Amara Lakhous: Sito ufficiale | Wikipedia | Intervista (El-Ghibli Bologna)
[ascensore a piazza vittorio]
[ascensore a piazza vittorio] libro che ha avuto parecchia fortuna, e parecchia visibilità sugli scaffali e sulle vetrine delle librerie, almeno qui a Roma. Paradossalmente, è stato questo a tenermi un po' distante (sì, m'è rimasta un po' di diffidenza per "ciò che è commerciale", nonostante gli anni che mi dividono dall'adolescenza. Succede), assieme all'aura di "politicamente correttissimo". A quanto pare ho sbagliato: bene. Rimedierò:)
Scrivi: "[...] E si assiste al dramma della nostalgia per il proprio Paese, la propria lingua, la propria famiglia e il proprio cibo. L'elemento comico aiuta a sdrammatizzare e serve a rendere la lettura sicuramente molto piacevole ma non cancella il dolore di chi non ha una vera patria e che è costretto a vivere di quel poco che riesce a costruire lontano da casa"
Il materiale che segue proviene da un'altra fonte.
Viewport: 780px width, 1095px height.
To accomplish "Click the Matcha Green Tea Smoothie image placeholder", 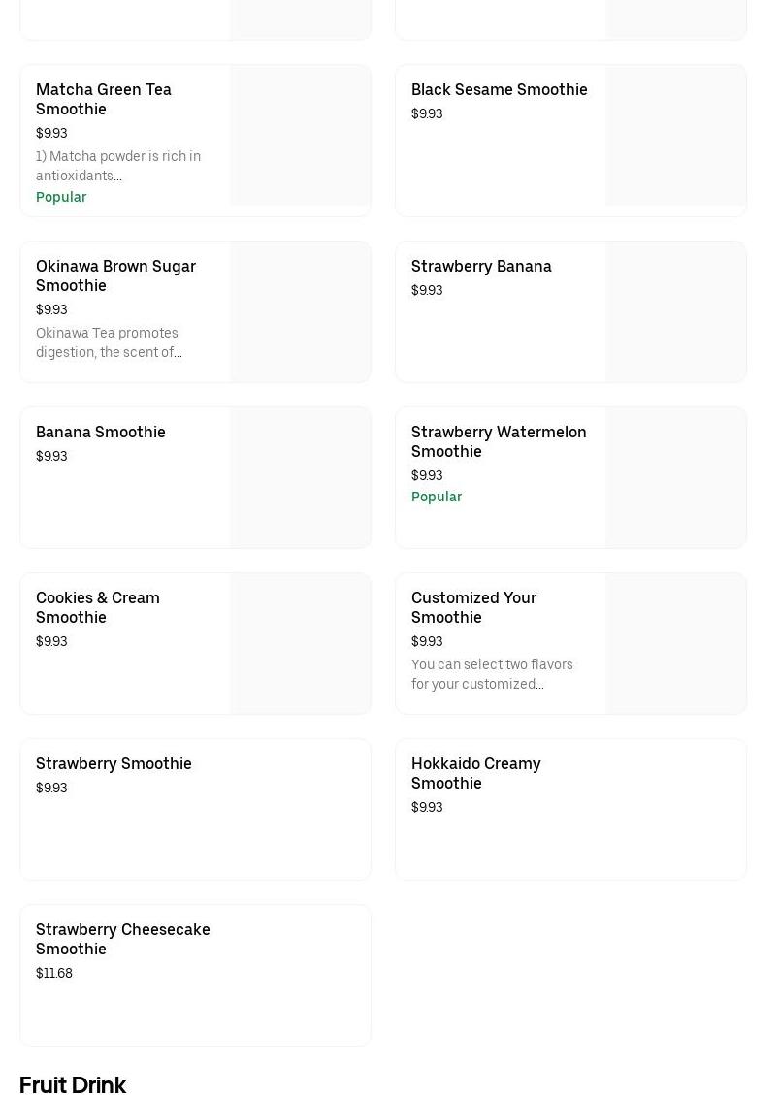I will [x=300, y=136].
> Pensa quanti grandi romanzi italiani, sui nostri emigrati - milioni e milioni di persone - in tutto il mondo, dovremmo leggere e interiorizzare... quanti. Almeno per provare a capire cosa può e potrà presto significare tornare noi stessi "dall'altra parte della barricata", stranieri in casa d'altri, in cerca di amicizia, lavoro, ascolto e comprensione (e umanità). Già.
[Scontro di civiltà] Ho
[Scontro di civiltà] Ho notato anche io che nelle librerie romane questo libro è molto presente, se non addirittura sovraesposto. Da me non è lo stesso. L'ho letto con grande piacere e, forse, per una volta, il lato "commerciale" (che tra l'altro per me pesa almeno quanto pesa per te...) l'ho messo da parte.
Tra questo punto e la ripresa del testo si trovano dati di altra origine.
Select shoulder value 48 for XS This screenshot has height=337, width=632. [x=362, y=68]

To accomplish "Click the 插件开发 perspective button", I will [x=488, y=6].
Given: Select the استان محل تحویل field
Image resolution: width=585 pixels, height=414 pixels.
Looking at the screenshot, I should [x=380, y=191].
Nelle storie di migranti, anche di quelli contemporanei, di cui parla Lakhous nel libro, leggo sempre la sofferenza di tutti i migranti, di qualsiasi epoca e in qualsiasi luogo. Non è una forzatura, anzi. Basterebbe che noi italiani conservassimo solo un po' di memoria in più.
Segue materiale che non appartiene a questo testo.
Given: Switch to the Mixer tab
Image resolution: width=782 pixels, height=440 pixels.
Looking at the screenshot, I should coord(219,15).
[scontro di civiltà] scriveva
[scontro di civiltà] scriveva Stella, nel suo "L'orda":
"La feccia dei pianeta, questo eravamo. Meglio: così eravamo visti. Non potevamo mandare i figli alle scuole dei bianchi in Louisiana. Ci era vietato l'accesso alle sale d'aspetto di terza classe alla stazione di Basilea. Venivamo martellati da campagne di stampa indecenti contro «questa maledetta razza di assassini». Cercavamo casa schiacciati dalla fama d'essere «sporchi come maiali». Dovevamo tenere nascosti i bambini come Anna Frank perché non ci era permesso portarceli dietro. Eravamo emarginati dai preti dei paesi d'adozione come cattolici primitivi e un po' pagani. Ci appendevano alle forche nei pubblici linciaggi perché facevamo i crumiri o semplicemente perché eravamo «tutti siciliani». «Bel paese, brutta gente.» Ce lo siamo tirati dietro per un pezzo, questo modo di dire diffuso in tutta l'Europa e scelto dallo scrittore Claus Gatterer come titolo di un romanzo in cui racconta la diffidenza e l'ostilità dei sud-tirolesi verso gli italiani."